# cutting mild steel with a coping saw....can't cope



## thetyreman (7 Jan 2021)

just wondering what the right blade is for cutting into mild steel, if I used a coping saw, is it possible to cut through or do I need another tool? I used a hacksaw but it's a bigger one and the blade won't fit, 

here's what I'm trying to make: 






Making Your Own Timber Dogs - Paul Sellers' Blog







paulsellers.com


----------



## bourbon (7 Jan 2021)

TBH, He seems to have found the most awkward way he can to do this, Draw them out. Put in a vice. Cut it out with an angle grinder. Job done.


----------



## Phil Pascoe (7 Jan 2021)

A fretsaw or a jeweller's saw. You need finer blades than a coping saw will hold. Depending on the size, you could do all but the inside cut with a hacksaw or thin disc on an angle grinder (easy), drill holes for the inside corners and use a disc to cut all but the very ends of the internal cut or use a metal cutting blade in a jigsaw (which of course you could use for the whole job.)


----------



## Droogs (7 Jan 2021)

You want size 2 or below scrollsaw blades that are for metal and can be found here


----------



## porker (7 Jan 2021)

He made them out of O1 but didn't mention hardening them which is fairly easy to do.


----------



## Lons (7 Jan 2021)

If you don't have the other tools just use a hacksaw for the outer sides and drill a line of holes along the internal cut, snap off the waste and file it flat, it doesn't need to be perfect just fit for purpose. You could harden them if using tool steel but not essential as they're just being knocked into end grain.


----------



## Ttrees (7 Jan 2021)

I'd use a drill for the rounded corners and use a hacksaw (Bahco blades are good) to cut out a triangle and with another kerf or two cut afterwards, using a beater flathead or cold chisel and/or vice grips to break off whats left.
File or cut off to line so you can get the blade along the length.

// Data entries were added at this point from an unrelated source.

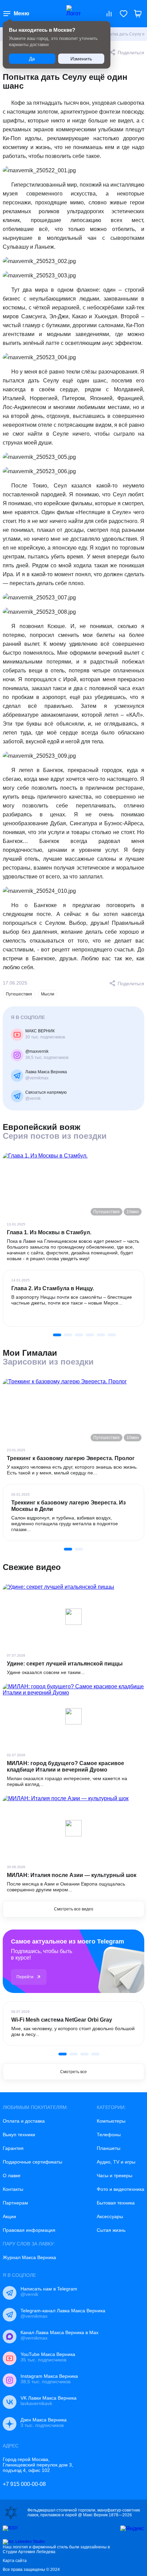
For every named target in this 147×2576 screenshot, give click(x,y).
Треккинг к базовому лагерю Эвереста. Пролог (71, 1458)
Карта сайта (15, 2560)
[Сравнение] (109, 14)
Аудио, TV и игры (116, 2162)
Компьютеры (111, 2121)
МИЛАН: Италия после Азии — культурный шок (71, 1875)
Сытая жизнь (111, 2230)
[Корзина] (137, 14)
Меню (21, 13)
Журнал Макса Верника (29, 2257)
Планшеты (108, 2148)
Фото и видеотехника (120, 2189)
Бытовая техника (116, 2203)
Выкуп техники (19, 2134)
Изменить (81, 58)
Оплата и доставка (24, 2121)
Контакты (13, 2189)
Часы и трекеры (114, 2175)
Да (32, 58)
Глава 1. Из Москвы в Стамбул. (49, 1232)
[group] (73, 1298)
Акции (9, 2216)
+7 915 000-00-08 (24, 2484)
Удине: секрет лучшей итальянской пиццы (65, 1664)
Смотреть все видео (73, 1909)
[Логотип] (73, 13)
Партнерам (15, 2203)
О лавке (12, 2175)
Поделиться (131, 52)
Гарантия (13, 2148)
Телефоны (109, 2134)
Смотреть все (73, 2071)
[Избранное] (123, 14)
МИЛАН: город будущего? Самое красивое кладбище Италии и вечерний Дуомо (65, 1766)
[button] (57, 1335)
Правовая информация (29, 2230)
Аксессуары (110, 2216)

Curious looking things those pinch dogs are.
Tom


----------



## Jelly (7 Jan 2021)

bourbon said:


> TBH, He seems to have found the most awkward way he can to do this, Draw them out. Put in a vice. Cut it out with an angle grinder. Job done.



You could even go as far as filing two wedges on a bit of bar/rebar, putting in a vice and bending the wedges so the outer sides of the wedges were parallel to each other and perpendicular to the spine.

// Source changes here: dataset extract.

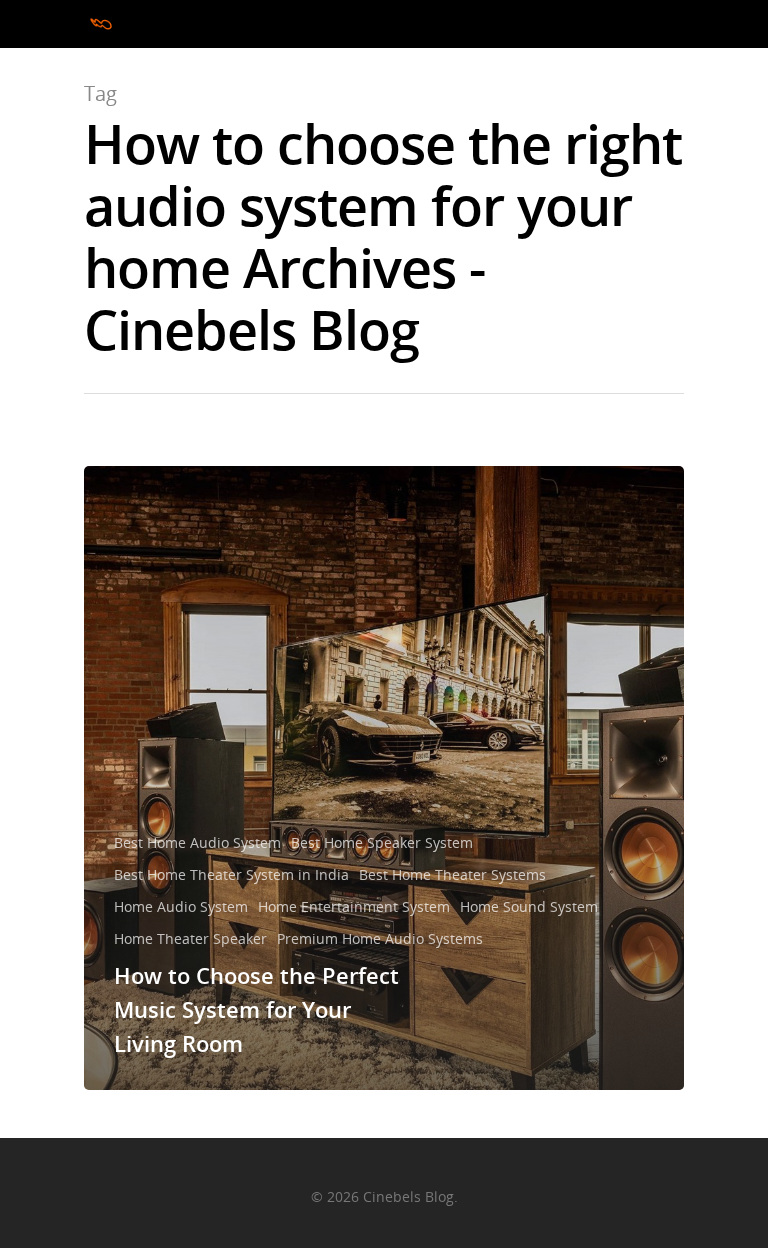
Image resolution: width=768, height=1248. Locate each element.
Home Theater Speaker (190, 938)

Might need a blowtorch if you used thick stock, but easy enough.


----------



## thetyreman (8 Jan 2021)

thanks guys, the coping saw blade did actually cut through the mild steel to my surprise, I've made a couple of them and they work better with edges that are rough sawn and not too sharp, much like old cut nails.


----------



## Phil Pascoe (8 Jan 2021)

I take it you weren't using Eclipse blades, then? They struggle to cut wood.


----------



## thetyreman (8 Jan 2021)

Phil Pascoe said:


> I take it you weren't using Eclipse blades, then? They struggle to cut wood.

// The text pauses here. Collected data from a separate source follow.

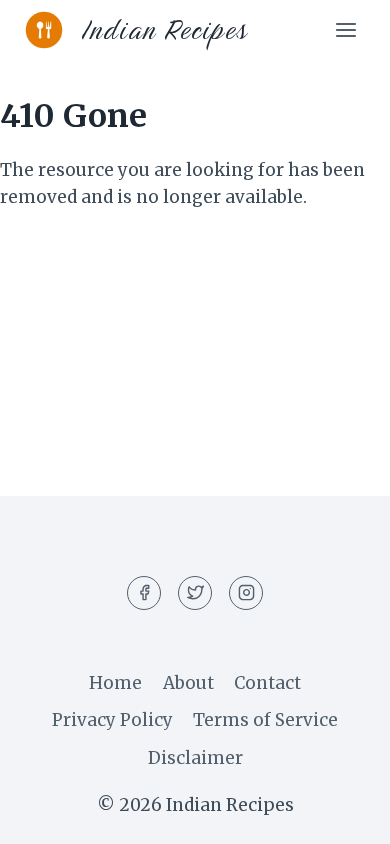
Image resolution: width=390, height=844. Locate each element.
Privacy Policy (112, 720)
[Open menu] (345, 29)
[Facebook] (144, 593)
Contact (267, 683)
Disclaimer (195, 758)
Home (115, 683)
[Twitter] (195, 593)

I used pegas 6.5 inch 14tpi blades, I think it came with eclipse blades and you are not wrong.


----------



## --Tom-- (8 Jan 2021)

I’ve managed to saw through tool steel with pegas wood blades as that was all I had at the time. Went slow but it did work.

will be interested to know if pinch dogs are worthwhile, or if clamps are just better


----------



## bourbon (8 Jan 2021)

you need this guy


----------



## Rorschach (8 Jan 2021)

Just a buy a set, far too much effort if you don't have a method of cutting under power (eg bandsaw or angle grinder)


----------



## thetyreman (8 Jan 2021)

Rorschach said:


> Just a buy a set, far too much effort if you don't have a method of cutting under power (eg bandsaw or angle grinder)



not going to buy a set or use power tools, it costs half the price to make them and isn't much work.


----------



## thetyreman (8 Jan 2021)

--Tom-- said:


> I’ve managed to saw through tool steel with pegas wood blades as that was all I had at the time. Went slow but it did work.
> 
> will be interested to know if pinch dogs are worthwhile, or if clamps are just better



will let you know Tom


----------